**TEXTAUSZUG:**
____________
Wien (go/jaz/dom/b.l.).Heftig, aber wenig überraschend fiel der Anstieg der Verbraucherpreise im Juni aus. Der Verbraucherpreisindex der Statistik Austria stieg im Vergleich zum Juni 2007 wie erwartet um 3,9 Prozent. Dafür waren vor allem die Treibstoffpreise verantwortlich. Sie machten rund ein Drittel der Teuerung aus. Diesel stieg sogar um 44 Prozent.

Die Politik gibt in der Debatte, wie der Teuerung beizukommen ist, zusehends schrille Töne ab. Arbeiterkammer und SPÖ fordern staatlich verordnete „Preisstopps“, das BZÖ möchte diesem Thema sogar ein Volksbegehren widmen. Doch während der Beginn des Wahlkampfs kaum zu einer Versachlichung der Diskussion beitragen dürfte, kommt auf die Österreicher die nächste unangenehme Nachricht zu: Erdgas wird schon bald empfindlich teurer. Laut Berechnung der Energie-Beratungsfirma Cambridge Energy Research Associates (Cera) könnte der Preis pro 1000 Kubikmeter Erdgas in Europa von 350 Dollar (219 Euro) per Anfang dieses Jahres bis April 2009 auf 730 Dollar (458 Euro) steigen.

Der Grund dafür liegt in der Bindung des Gaspreises an einen Korb verschiedener Rohölsorten und Ölprodukte. Dies stammt aus der Zeit, als Erdgas in erster Linie als Ersatz für Heizöl eingesetzt wurde. Er ist allen langfristigen Lieferverträgen eingeschrieben – so auch jenem der OMV mit dem russischen Gasmonopolisten Gazprom – und sorgt dafür, dass sich die Bewegung des Ölpreises mit rund drei bis sechs Monaten Verzögerung im Gaspreis niederschlägt (siehe Grafik).
____________
**GEGEBENE EINTRÄGE:**
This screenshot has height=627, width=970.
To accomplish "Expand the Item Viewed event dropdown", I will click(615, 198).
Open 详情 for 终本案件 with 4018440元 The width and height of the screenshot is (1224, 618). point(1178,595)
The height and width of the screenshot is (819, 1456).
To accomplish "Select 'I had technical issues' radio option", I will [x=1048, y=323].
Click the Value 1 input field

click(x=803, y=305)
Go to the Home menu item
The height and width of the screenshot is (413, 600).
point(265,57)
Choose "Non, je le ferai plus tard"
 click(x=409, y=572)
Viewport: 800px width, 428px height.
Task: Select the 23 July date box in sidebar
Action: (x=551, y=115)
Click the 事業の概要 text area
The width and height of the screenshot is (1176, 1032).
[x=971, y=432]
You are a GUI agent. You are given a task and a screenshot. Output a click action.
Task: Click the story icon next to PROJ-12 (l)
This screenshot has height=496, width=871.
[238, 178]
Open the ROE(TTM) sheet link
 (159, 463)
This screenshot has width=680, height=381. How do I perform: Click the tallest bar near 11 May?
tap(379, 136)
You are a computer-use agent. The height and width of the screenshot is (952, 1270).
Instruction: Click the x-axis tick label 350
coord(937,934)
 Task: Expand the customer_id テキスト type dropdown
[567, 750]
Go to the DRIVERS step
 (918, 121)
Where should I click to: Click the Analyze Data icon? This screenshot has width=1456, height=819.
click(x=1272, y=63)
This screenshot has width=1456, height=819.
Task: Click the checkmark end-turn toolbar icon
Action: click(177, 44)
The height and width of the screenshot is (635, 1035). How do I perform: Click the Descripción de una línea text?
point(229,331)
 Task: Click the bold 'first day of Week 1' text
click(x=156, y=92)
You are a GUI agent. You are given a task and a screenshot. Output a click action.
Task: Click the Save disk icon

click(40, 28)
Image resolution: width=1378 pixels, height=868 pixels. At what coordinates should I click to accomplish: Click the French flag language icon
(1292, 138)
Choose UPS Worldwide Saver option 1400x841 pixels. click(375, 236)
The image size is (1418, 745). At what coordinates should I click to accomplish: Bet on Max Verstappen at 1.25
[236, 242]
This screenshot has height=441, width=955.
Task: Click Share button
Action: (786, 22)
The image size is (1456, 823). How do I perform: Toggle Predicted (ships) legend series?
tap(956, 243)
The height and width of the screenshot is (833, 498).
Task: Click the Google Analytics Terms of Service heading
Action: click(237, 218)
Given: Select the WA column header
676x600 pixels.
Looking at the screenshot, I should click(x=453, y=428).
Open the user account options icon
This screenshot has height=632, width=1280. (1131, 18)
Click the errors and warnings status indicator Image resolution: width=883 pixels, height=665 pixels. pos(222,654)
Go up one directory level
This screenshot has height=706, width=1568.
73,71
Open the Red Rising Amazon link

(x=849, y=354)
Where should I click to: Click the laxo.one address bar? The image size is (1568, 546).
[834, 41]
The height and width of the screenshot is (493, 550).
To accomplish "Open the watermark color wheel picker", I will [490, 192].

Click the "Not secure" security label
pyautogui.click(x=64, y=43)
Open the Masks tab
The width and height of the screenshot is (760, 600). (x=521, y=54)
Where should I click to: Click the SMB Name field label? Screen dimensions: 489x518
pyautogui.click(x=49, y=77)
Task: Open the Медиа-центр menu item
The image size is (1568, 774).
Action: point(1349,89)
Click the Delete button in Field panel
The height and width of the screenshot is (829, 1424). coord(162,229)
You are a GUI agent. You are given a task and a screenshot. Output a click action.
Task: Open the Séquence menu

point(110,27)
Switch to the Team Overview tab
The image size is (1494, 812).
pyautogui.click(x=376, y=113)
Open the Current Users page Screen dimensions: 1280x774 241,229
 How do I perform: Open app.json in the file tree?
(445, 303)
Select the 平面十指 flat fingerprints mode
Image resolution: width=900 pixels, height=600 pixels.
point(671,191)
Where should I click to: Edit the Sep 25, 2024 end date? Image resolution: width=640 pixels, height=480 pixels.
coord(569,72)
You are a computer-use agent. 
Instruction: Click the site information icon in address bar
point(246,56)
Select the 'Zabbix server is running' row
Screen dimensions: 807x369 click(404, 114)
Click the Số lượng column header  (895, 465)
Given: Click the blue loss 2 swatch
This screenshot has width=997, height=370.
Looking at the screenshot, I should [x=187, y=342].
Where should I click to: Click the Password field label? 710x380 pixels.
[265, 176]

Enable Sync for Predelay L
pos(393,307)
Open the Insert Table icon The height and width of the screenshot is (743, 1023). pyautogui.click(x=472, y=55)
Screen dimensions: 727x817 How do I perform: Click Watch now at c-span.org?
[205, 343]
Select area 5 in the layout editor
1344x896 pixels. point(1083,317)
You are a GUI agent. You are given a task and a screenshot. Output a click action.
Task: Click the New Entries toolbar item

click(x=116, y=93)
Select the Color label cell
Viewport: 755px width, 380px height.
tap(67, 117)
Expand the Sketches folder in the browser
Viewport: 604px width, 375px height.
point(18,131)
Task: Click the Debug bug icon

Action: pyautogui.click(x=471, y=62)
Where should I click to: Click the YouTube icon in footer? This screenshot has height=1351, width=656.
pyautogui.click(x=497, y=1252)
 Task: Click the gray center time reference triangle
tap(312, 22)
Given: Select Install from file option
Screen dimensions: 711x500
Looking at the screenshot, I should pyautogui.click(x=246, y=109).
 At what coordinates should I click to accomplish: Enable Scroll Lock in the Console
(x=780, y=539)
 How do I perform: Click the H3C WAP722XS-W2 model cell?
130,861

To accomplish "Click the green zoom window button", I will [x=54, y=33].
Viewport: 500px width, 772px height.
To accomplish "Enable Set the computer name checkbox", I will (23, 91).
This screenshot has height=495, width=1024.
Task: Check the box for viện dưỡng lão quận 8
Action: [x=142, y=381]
____________
**AUFGABEN:**
a) Gib aus den Einträgen alles von der Zeile mit „This screenshot has width=680, height=381.“ bis hinunter zur Zeile mit „click(40, 28)“, beide eingeschlossen, unverändert aus.
b) Schreibe den Artikel über die Teuerung und die steigenden Gaspreise ab seinem letzten Satz weiter.
Der Text und die Einträge sind voneinander unabhängiges Material.

**ERGEBNISSE JE AUFGABE:**
a)
This screenshot has width=680, height=381. How do I perform: Click the tallest bar near 11 May?
tap(379, 136)
You are a computer-use agent. The height and width of the screenshot is (952, 1270).
Instruction: Click the x-axis tick label 350
coord(937,934)
 Task: Expand the customer_id テキスト type dropdown
[567, 750]
Go to the DRIVERS step
 (918, 121)
Where should I click to: Click the Analyze Data icon? This screenshot has width=1456, height=819.
click(x=1272, y=63)
This screenshot has width=1456, height=819.
Task: Click the checkmark end-turn toolbar icon
Action: click(177, 44)
The height and width of the screenshot is (635, 1035). How do I perform: Click the Descripción de una línea text?
point(229,331)
 Task: Click the bold 'first day of Week 1' text
click(x=156, y=92)
You are a GUI agent. You are given a task and a screenshot. Output a click action.
Task: Click the Save disk icon

click(40, 28)

b)
Ganz so stark – wie von Cera vorhergesehen – wird laut E-Control die Steigerung beim heimischen Gas-Importpreis aber nicht ausfallen. „Wie stark der Preis wirklich steigen wird, hängt sehr stark von den jeweiligen Verträgen ab. Und die österreichischen Verträge sind teilweise sehr günstig“, so Johannes Mayer von der E-Control. Die E-Control schätzt, dass der österreichische Gas-Importpreis per Jahresende auf rund 370 Euro je 1000 Kubikmeter steigen wird, derzeit liegt er bereits bei 335 Euro. Da das Gaspreisniveau im Inland aber noch ungefähr auf dem Stand von Anfang 2007 liege, würde dies einer Steigerung von 66 Prozent entsprechen.

30 Prozent teurere Gasrechnung

Eine Preissteigerung der allesamt staatlichen Gasversorger gilt vor der Nationalratswahl als ausgeschlossen. Ab Oktober dürfte es zu Anhebungen bei den Endkundenpreisen kommen. Wenn die Versorger die gesamte Preissteigerung von 66 Prozent an ihre Kunden weitergeben, erhöht sich deren Gasrechnung um etwas mehr als 30 Prozent. Der Energiepreis macht nämlich weniger als die Hälfte des Gaspreises aus. Der Rest sind Netzgebühren und Abgaben.

Als Mitgrund für die hohen Energiepreise gilt der fehlende Wettbewerb. Dies wird nun von einer Studie der Oesterreichischen Nationalbank (OeNB) bestätigt. Die Rolle der öffentlichen Hand als Eigentümer (der möglichst hohe Dividenden beziehen will), Gesetzgeber und Aufsichtsorgan ist laut OeNB-Direktor Josef Christl „nicht gerade wettbewerbsfördernd“. Bezeichnend seien die geringen Wechselraten: Im Jahr 2006 wechselten nur 0,9 Prozent der Kunden ihren Strom- oder Gaslieferanten, während rund 20 bis 30 Prozent auf einen anderen Mobilfunk-Betreiber umstiegen.

Die hohe Teuerung stärkt nun den Druck auf die Lohnverhandler. Üblicherweise legt man bei Lohnrunden die „Benya-Formel“ zu Grunde: Die Arbeitnehmer erhalten eine Abgeltung der Inflation plus einen Anteil am Produktivitätszuwachs. Im Vorjahr sicherten sich die Metaller bei einer Inflation von 2,2 Prozent eine Lohnerhöhung von 3,5 Prozent plus eine Einmalzahlung. Doch heuer dürfte die Inflation stärker und die Konjunktur schwächer ausfallen. Denn auch die Firmen leiden unter den höheren Kosten.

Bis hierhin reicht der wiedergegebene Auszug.